On Wednesday, March 13, there were several anti-Israel events taking place and banners raised in Ogawa Park: one banner advocated the boycott of a company that does business in Israel and with which the state of California does business, another was for the International Solidarity Movement, a virulently anti-Israel group. The third one is the focus of our attention.
This third banner was in honor of Tristan Anderson, a California member of the International Solidarity Movement who was severely and permanently wounded when participating in a riot to protest the security fence in Ni’ilin, Samaria, on March 13, 2009. The International Solidarity Movement describes itself as a “non-violent,” “direct action” organization committed to “helping the Palestinians resist the occupation of Palestinian lands.” More on the ISM and Ni’ilin later.
The event associated with Anderson was called “Justice 4 Tristan,” and the banner shows a white dove – the symbol of peace – flying near his name.
“THE JEWISH PEOPLE LIVE” PROVOKES VIOLENCE BY THE “NON-VIOLENT”
In the late afternoon, Channa L., a 22 year-old from a rural part of Washington State, who made Aliyah in 2006 and who completed her IDF service in January, came to Ogawa Park. Channa told The Jewish Press that she knew there were going to be some anti-Israel events happening there, and she went with a friend, Daniel Wencel, to see what it was about.
Channa met Wencel and his son when she volunteered in Israel on a Sar-El program. It was then that she fell in love with the country, and after signing on for a second three week session, Channa decided she would make Aliyah.

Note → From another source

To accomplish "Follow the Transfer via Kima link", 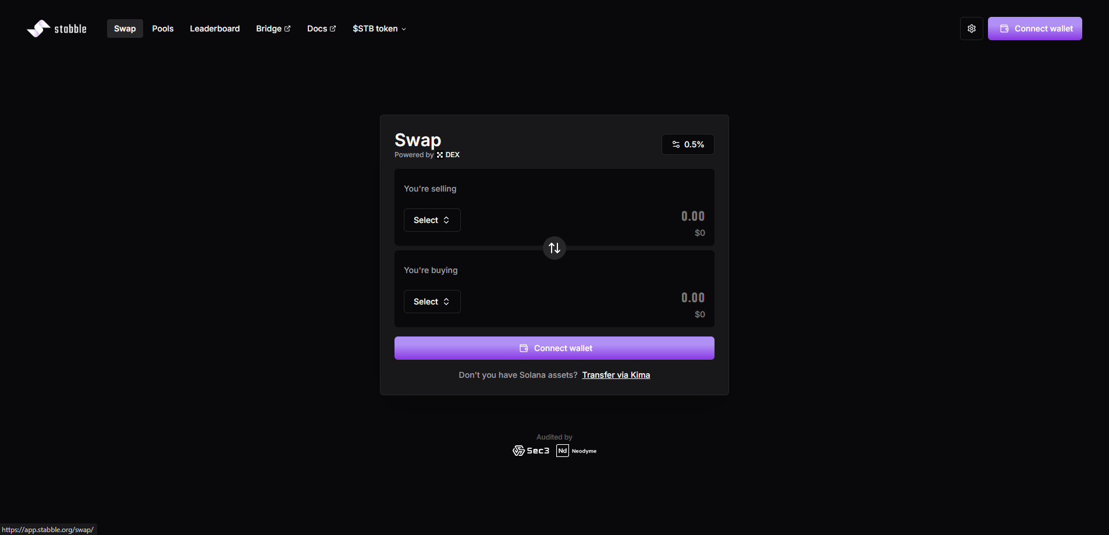I will point(616,375).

After completing her military service, during which she served in a combat intelligence unit, Channa came back to the States for a visit with her family and her friends, including the Wencels.

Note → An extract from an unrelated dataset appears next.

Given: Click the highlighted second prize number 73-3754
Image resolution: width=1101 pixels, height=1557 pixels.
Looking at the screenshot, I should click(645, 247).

After arriving at the Park on Wednesday afternoon, Channa told The Jewish Press, she went up to several people and asked them about what they were doing, and why they were doing it.
“It was so strange – they didn’t even want to talk about it, they just kept telling me to ‘Google’ it,” Channa said. “It was as if they weren’t interested in educating anyone, maybe even themselves,” she continued, “it was almost as if they knew it was just propaganda and didn’t want to get involved with someone who might have different information.”
“They didn’t have a peaceful message,” she continued. “When someone told me they wanted to ‘tear down the state,’ and I asked, ‘what state?’ they told me to ‘Google’ that also.” Channa’s conclusion was that all they were interested in was demonizing Israel and Israeli soldiers.
About the Author: Lori Lowenthal Marcus is the US correspondent for The Jewish Press. She is a recovered lawyer who previously practiced First Amendment law and taught in Philadelphia-area graduate and law schools.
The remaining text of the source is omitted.